### What you should do
Please transcribe the data from the line with "You are a GUI" up to and including the last line of the data, leaving out the pictures.

### Given records
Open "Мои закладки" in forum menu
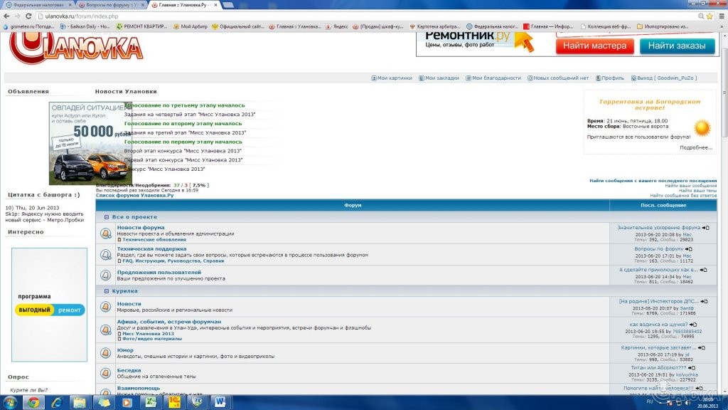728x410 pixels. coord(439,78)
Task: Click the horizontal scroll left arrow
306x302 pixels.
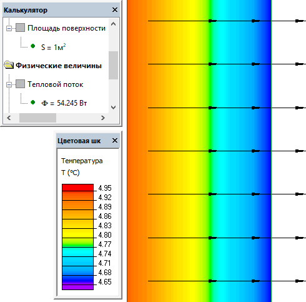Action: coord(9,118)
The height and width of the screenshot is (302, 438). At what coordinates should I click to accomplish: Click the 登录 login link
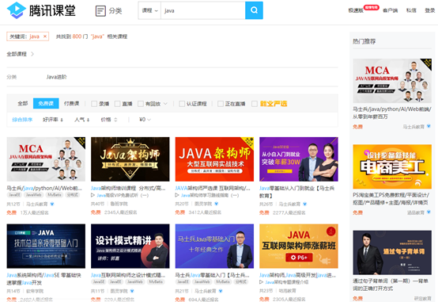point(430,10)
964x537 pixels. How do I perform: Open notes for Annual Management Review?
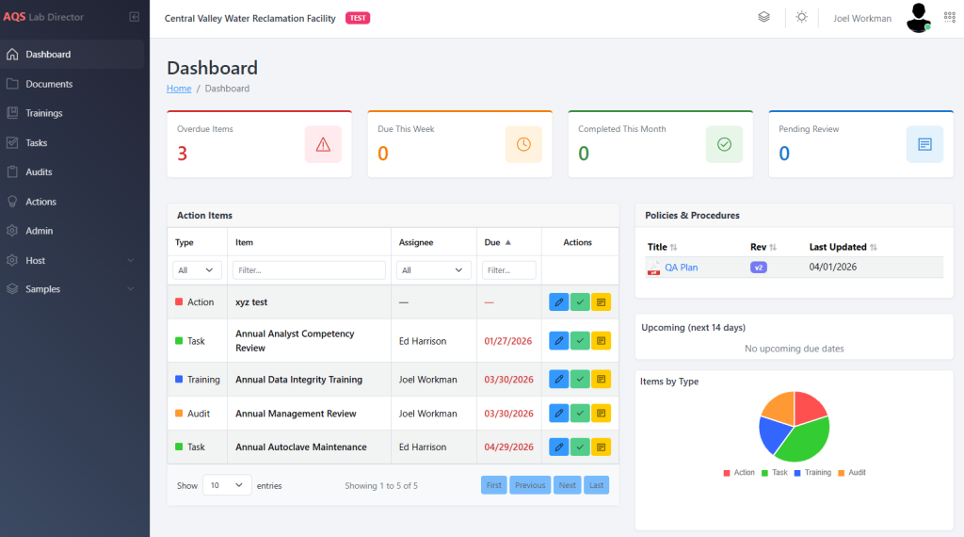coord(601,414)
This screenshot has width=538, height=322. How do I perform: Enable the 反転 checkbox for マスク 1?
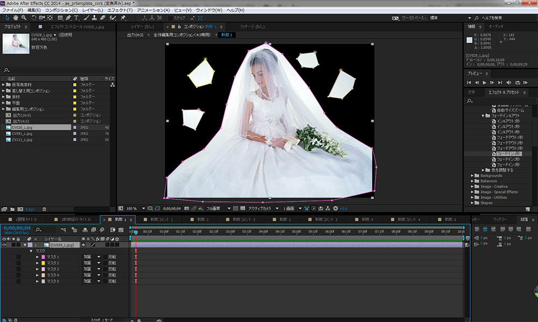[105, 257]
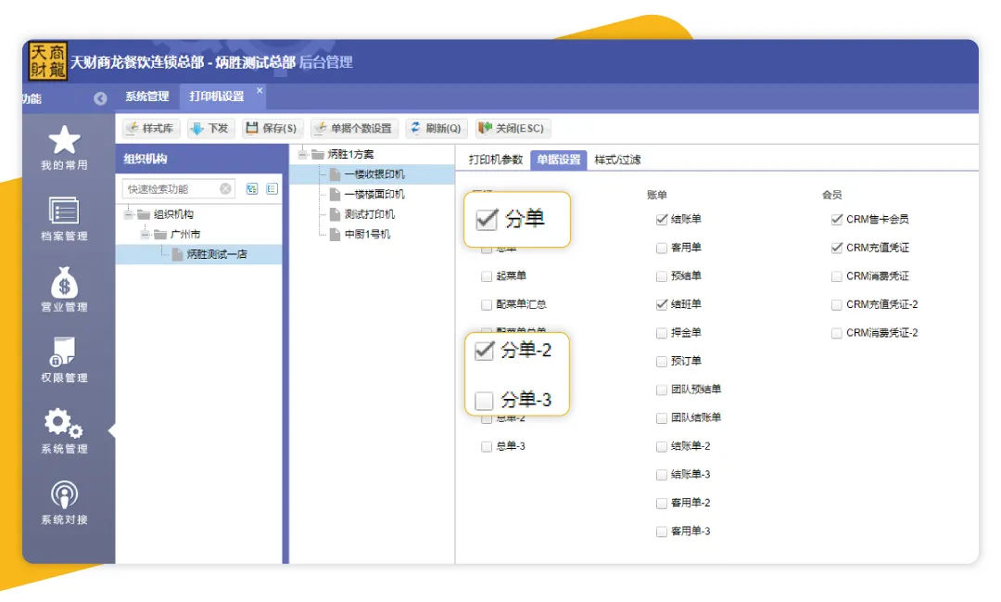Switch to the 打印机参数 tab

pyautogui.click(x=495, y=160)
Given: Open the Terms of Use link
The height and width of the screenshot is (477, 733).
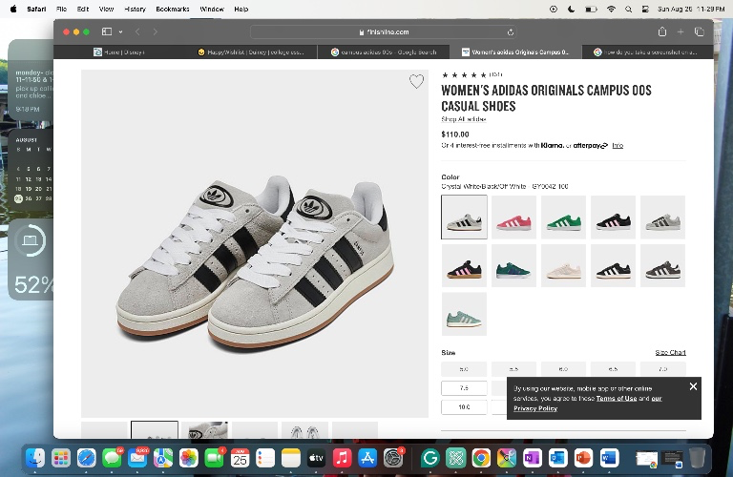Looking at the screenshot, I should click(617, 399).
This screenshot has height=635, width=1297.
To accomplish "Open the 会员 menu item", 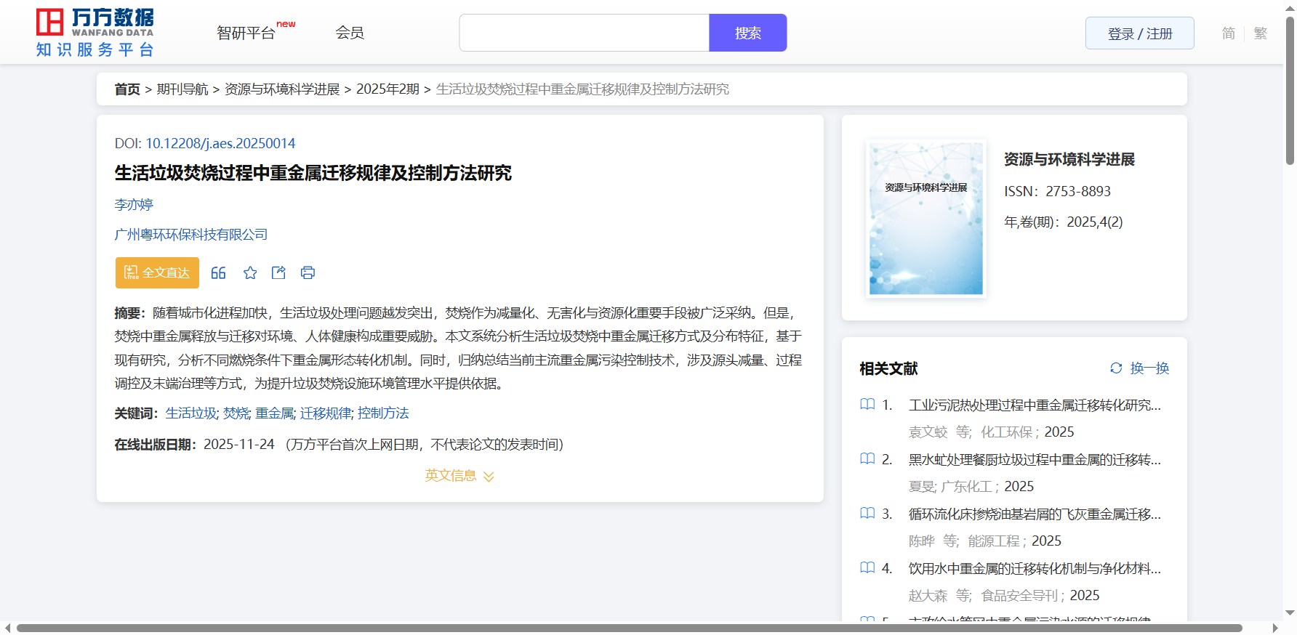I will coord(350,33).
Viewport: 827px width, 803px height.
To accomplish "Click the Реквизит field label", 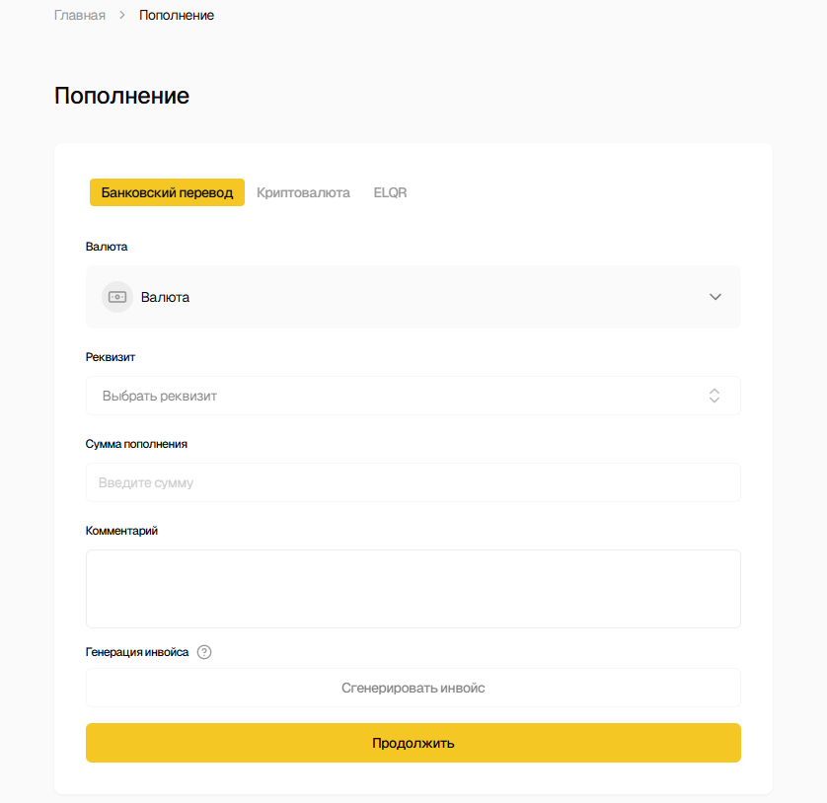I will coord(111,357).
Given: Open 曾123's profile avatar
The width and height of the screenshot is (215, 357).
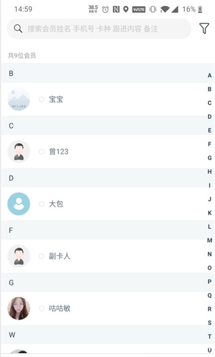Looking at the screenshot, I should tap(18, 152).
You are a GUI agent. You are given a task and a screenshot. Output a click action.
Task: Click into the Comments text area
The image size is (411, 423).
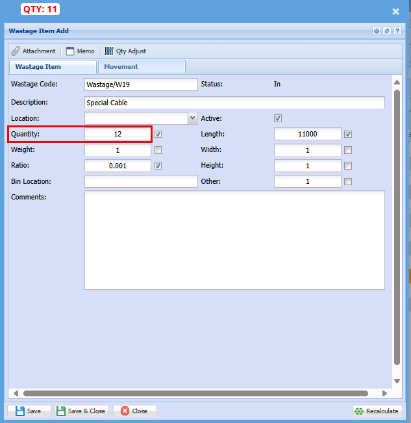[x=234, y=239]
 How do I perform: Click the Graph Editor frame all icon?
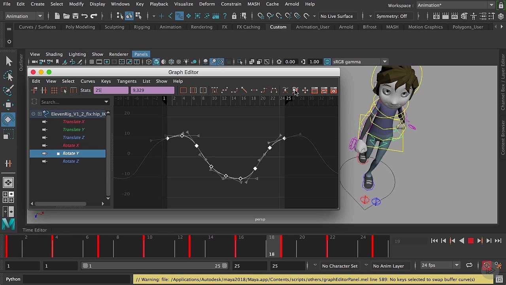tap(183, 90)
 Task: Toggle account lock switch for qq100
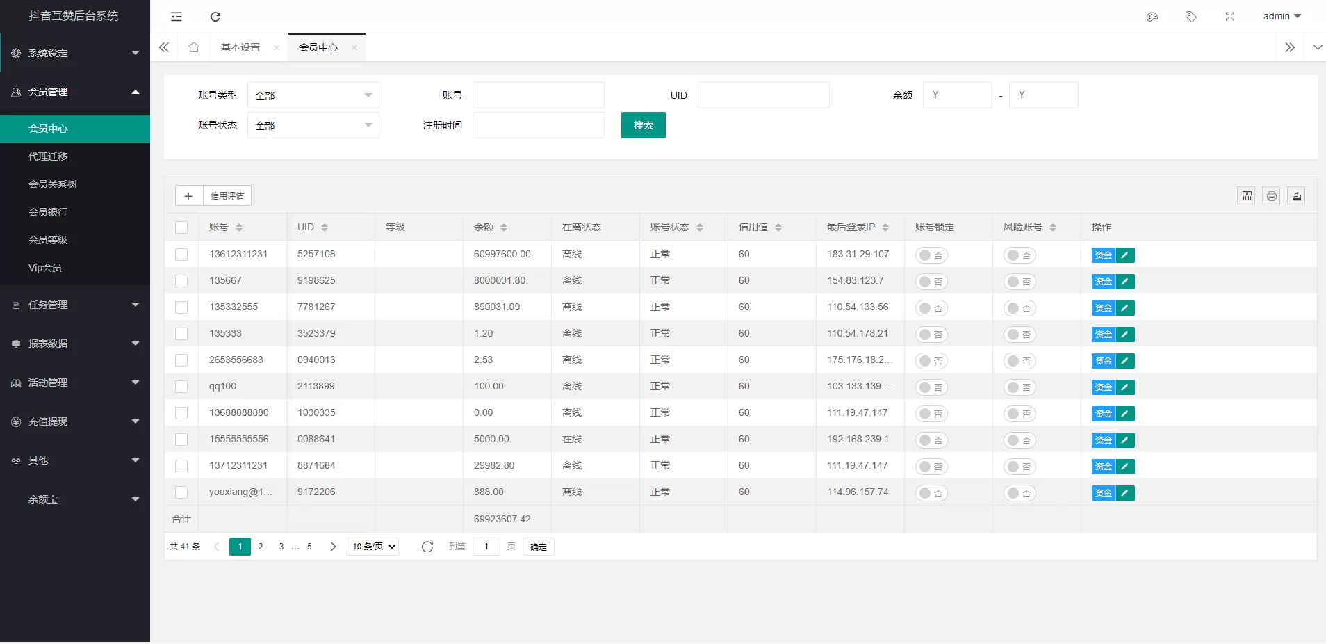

### Task solution
You are a GUI agent. You are given a task and a screenshot. Output a click action.
Task: Click into the Comments text area
The image size is (411, 423).
[x=234, y=239]
 How do I perform: Click the Graph Editor frame all icon?
tap(183, 90)
 Task: Toggle account lock switch for qq100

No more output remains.